Study text Block Start

Automating Machine Learning with PyCaret

0
23

Learn how to use PyCaret, a low-code Python library, to automate the management of machine learning models.

Machine learning (ML) and other data science technologies are today being used in almost every field. A basic awareness about these technologies is therefore important. However, developers may not be interested in or be good at developing or writing large pieces of code. Tools that help us automate ML processes are of immense help in this scenario. One such open source tool is PyCaret.

PyCaret is a low-code Python library that helps in end-to-end ML and model management. It not only helps novice coders but also saves a lot of time for experienced machine learning developers. It can be used to simplify the training, testing and tuning of ML models. PyCaret can replace hundreds of lines of code written using other libraries with just a few commands. It is wrapped around many popular ML libraries and tools like XGBoost, scikit-learn, Spacy, and LightGBM, amongst others. With the advent of such tools, data scientists without deep knowledge in AI and ML can also develop effective machine learning models for a wide range of use cases.

Let us look at the working and major functionalities of PyCaret. You can use any IDE for this purpose. I will be using Google Colab, which is the easiest for a beginner because you don’t have the extra burden of setting up an environment on your local system. You can just open the link at https://colab.research.google.com/ and create a new notebook there. Once you do that, click on the ‘Connect’ button. This will connect your notebook to a kernel, which will help you run your code.

The first step is to install the library. This can be done using the following command:

!pip install pycaret

You can type this command and then press ‘Shift’ and ‘Enter’ together to run the cell.

The next step is to load a dataset. The library already comes with a lot of standard datasets. Let us explore a diabetes prediction dataset. We can load this dataset using the following command as shown in Figure 1.

 Loading the dataset
Figure 1: Loading the dataset
import pycaret
from pycaret.datasets import get_data
data = get_data(‘diabetes’)

In this dataset we have eight features or columns, and the label column is the ‘Class’ variable as shown in Figure 1.

In a data science lifecycle, once the dataset is ready, the next step is to perform the data preprocessing. This includes data cleaning, taking care of the null or empty values, encoding the category label variables, data scaling, and a few other things. In our case PyCaret takes care of all of this by using the following lines of code as shown in Figure 2.

Study text Block End

Reproduce verbatim the passage of the PyCaret article above from "Let us look" to "command as shown in Figure 1.".

Data excerpt Block Start

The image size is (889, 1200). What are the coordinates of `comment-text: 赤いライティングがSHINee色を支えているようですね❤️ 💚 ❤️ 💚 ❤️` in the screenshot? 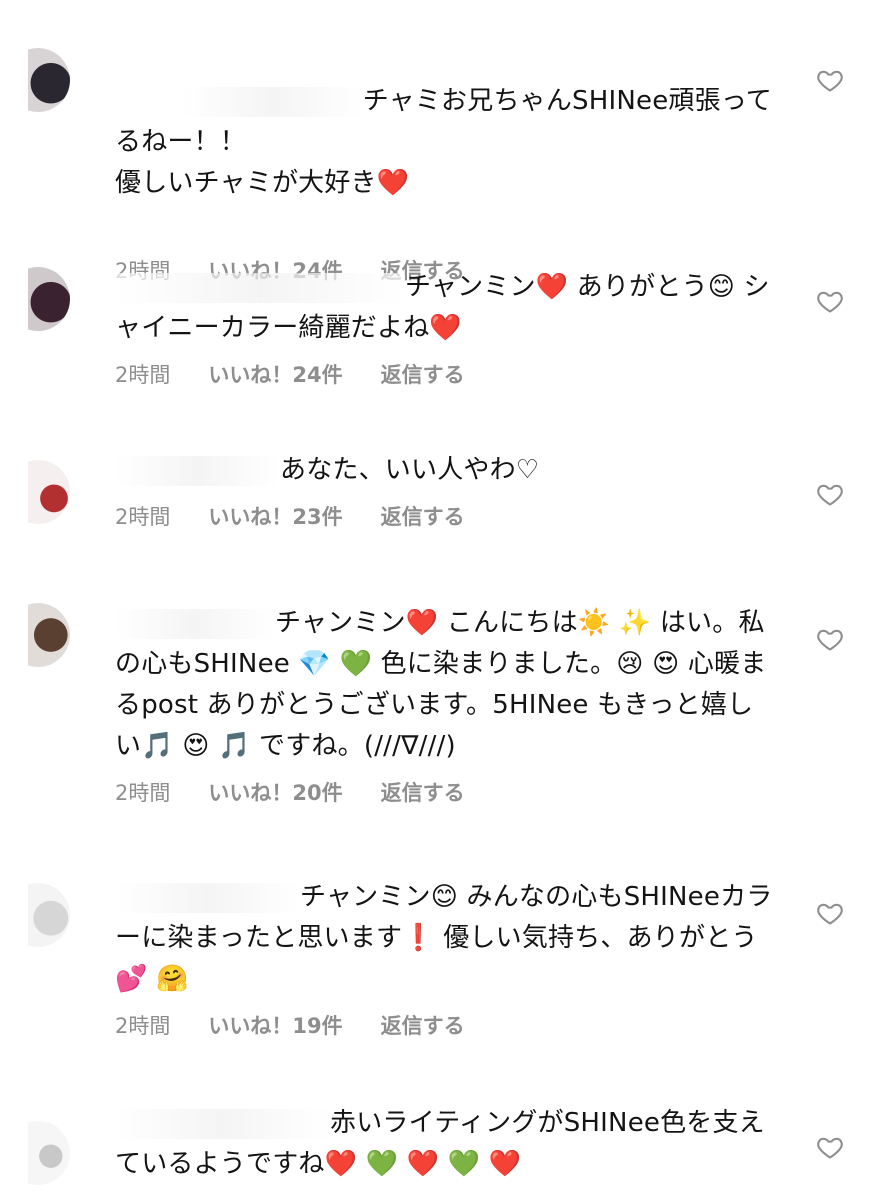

Data excerpt Block End

**Task answer:**
Let us look at the working and major functionalities of PyCaret. You can use any IDE for this purpose. I will be using Google Colab, which is the easiest for a beginner because you don’t have the extra burden of setting up an environment on your local system. You can just open the link at https://colab.research.google.com/ and create a new notebook there. Once you do that, click on the ‘Connect’ button. This will connect your notebook to a kernel, which will help you run your code.

The first step is to install the library. This can be done using the following command:

!pip install pycaret

You can type this command and then press ‘Shift’ and ‘Enter’ together to run the cell.

The next step is to load a dataset. The library already comes with a lot of standard datasets. Let us explore a diabetes prediction dataset. We can load this dataset using the following command as shown in Figure 1.